Stored items
■ ■ ■ ■

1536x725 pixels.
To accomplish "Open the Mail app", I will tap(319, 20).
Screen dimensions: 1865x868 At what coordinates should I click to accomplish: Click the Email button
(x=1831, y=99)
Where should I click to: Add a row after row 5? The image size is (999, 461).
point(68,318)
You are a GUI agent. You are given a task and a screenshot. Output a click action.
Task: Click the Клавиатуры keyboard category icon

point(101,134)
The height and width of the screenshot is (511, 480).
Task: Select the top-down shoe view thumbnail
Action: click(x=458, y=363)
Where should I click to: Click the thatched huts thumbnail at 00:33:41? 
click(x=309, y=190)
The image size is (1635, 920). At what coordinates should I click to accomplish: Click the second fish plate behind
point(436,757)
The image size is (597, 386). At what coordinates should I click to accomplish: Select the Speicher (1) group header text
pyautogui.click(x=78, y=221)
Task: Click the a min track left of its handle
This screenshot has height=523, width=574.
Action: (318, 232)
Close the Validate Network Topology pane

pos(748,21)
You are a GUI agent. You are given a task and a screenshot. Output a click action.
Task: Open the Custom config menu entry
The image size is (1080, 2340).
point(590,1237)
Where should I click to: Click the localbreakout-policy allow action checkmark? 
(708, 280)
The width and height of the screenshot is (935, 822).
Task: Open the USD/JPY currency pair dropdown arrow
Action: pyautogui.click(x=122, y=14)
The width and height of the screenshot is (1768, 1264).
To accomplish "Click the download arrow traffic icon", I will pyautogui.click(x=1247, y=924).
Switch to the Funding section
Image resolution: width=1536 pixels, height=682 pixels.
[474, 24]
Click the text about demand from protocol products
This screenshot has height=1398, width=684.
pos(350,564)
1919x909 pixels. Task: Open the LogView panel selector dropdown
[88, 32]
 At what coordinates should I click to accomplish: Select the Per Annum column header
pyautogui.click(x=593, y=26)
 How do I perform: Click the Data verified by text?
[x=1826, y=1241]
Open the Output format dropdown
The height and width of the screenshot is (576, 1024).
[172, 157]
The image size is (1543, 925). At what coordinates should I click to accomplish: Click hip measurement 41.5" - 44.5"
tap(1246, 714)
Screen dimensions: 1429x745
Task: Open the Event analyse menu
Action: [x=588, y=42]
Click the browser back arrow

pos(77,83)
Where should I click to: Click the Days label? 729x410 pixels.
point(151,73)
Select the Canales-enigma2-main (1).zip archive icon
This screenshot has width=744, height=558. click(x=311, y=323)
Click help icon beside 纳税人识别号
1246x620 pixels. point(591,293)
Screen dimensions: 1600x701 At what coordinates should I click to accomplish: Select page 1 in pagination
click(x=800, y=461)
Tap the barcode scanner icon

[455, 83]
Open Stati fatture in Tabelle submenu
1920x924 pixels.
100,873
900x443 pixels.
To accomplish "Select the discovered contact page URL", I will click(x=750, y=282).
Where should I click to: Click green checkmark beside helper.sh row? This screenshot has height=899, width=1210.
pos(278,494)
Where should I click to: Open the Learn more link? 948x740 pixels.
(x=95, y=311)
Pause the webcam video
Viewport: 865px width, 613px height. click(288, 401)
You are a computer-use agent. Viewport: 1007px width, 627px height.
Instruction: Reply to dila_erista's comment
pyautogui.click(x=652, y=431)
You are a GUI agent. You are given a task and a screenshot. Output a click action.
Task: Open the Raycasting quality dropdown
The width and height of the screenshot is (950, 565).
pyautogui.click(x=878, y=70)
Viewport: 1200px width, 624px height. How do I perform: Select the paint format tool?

■ ■ ■ ■

● Exercise prompt
The answer must consist of every line above that holds the string "format", copied exactly.

● Answer area
Open the Output format dropdown
Viewport: 1200px width, 624px height. How do I perform: Select the paint format tool?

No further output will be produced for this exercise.